O novo levantamento do EDGAR, banco de dados global mantido pela Comissão Europeia, apresentou uma mudança importante na forma como o Brasil aparece no cenário climático internacional.
Em vez de olhar apenas para o total de gases lançados na atmosfera, o estudo analisa quanto cada habitante, em média, contribui para o aquecimento global.
Nesse recorte, o país ocupa o 8º lugar entre os 10 maiores emissores do planeta, com 5,93 toneladas de CO₂ equivalente por pessoa em 2024, um número que revela hábitos de consumo, matriz energética e impactos diretos da atividade econômica brasileira.
Por que o ranking muda quando a análise é per capita
Ao dividir as emissões totais pela população, países com bilhões de habitantes perdem posições, enquanto aqueles com produção energética intensiva sobem. É por isso que a Índia, apesar de ser o terceiro maior emissor total, aparece em último lugar entre os dez analisados, com apenas 3 toneladas por pessoa.
O tamanho gigantesco da população dilui o impacto individual. Já nações dependentes de combustíveis fósseis, como Arábia Saudita, Rússia e Estados Unidos, lideram o ranking por habitante, refletindo níveis elevados de consumo energético e modelos produtivos altamente poluentes.
Os líderes globais por pessoa e a posição brasileira no bloco
No topo da lista aparece a Arábia Saudita, com impressionantes 22,8 toneladas de CO₂ equivalente por habitante. Em seguida vêm Rússia, com 18 toneladas, e os Estados Unidos, com 17,3. China, apesar de liderar o mundo em emissões totais, aparece apenas na 5ª posição per capita, com 10 toneladas por pessoa.
O Brasil, na 8ª colocação, aparece acima de países como Indonésia e Índia, mostrando que, embora não seja o maior emissor absoluto, ainda carrega uma pegada ambiental por pessoa maior do que o ideal para um país com vocação florestal e matriz energética relativamente limpa.
O que explica a posição do Brasil nesse recorte
As emissões brasileiras têm características próprias, intensificam-se com o desmatamento, com a pecuária e com a expansão agrícola. Diferentemente de países onde o setor industrial e energético domina as emissões, grande parte da poluição nacional está atrelada a mudanças no uso da terra.

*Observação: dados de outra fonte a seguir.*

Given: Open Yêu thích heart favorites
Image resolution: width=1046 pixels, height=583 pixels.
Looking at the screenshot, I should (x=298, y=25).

A derrubada de florestas libera grandes quantidades de CO₂, e a criação de gado adiciona volumes altos de metano, um gás de efeito estufa muito mais potente que o dióxido de carbono.
Além disso, o transporte rodoviário, altamente baseado em combustíveis fósseis, também contribui significativamente para o índice por habitante.
A queda brasileira no ranking total e o contexto global
Apesar da 8ª posição per capita, o Brasil caiu de 6º para 7º lugar no ranking total de emissões entre 2023 e 2024, sendo ultrapassado pela Indonésia. O país registrou 1.299 megatoneladas de CO₂ equivalente no último ano, enquanto a China, líder absoluta, ultrapassou 15.500 megatoneladas.
Em seguida vêm Estados Unidos e Índia. Esses números mostram que, mesmo com matriz elétrica majoritariamente renovável, o peso do desmatamento e das atividades agropecuárias mantém o Brasil entre os grandes emissores globais.
Por que os gases de efeito estufa continuam sendo um alerta
Os gases responsáveis pelo aquecimento global, CO₂, metano, óxido nitroso e compostos industriais, têm a capacidade de reter calor na atmosfera e intensificar o efeito estufa.
O aumento dessas concentrações impulsiona o aquecimento global, acelera o derretimento de geleiras, eleva o nível dos oceanos e provoca eventos climáticos extremos.
O EDGAR mede exatamente essas emissões associadas principalmente a atividades humanas: geração de eletricidade com combustíveis fósseis, transportes, agricultura intensiva e processos industriais.
Desafios e caminhos para uma redução efetiva
O fato de o Brasil ocupar posição tão elevada entre os maiores emissores per capita aciona o alerta para a necessidade de fortalecer políticas de redução do desmatamento, incentivar tecnologias limpas na agropecuária, ampliar o uso de energias renováveis no transporte e modernizar setores industriais.
Com vasta biodiversidade e um dos maiores potenciais de energia limpa do mundo, o país tem condições de liderar a transição verde, mas isso depende de ações firmes e contínuas, capazes de transformar números preocupantes em resultados sustentáveis ao longo das próximas décadas.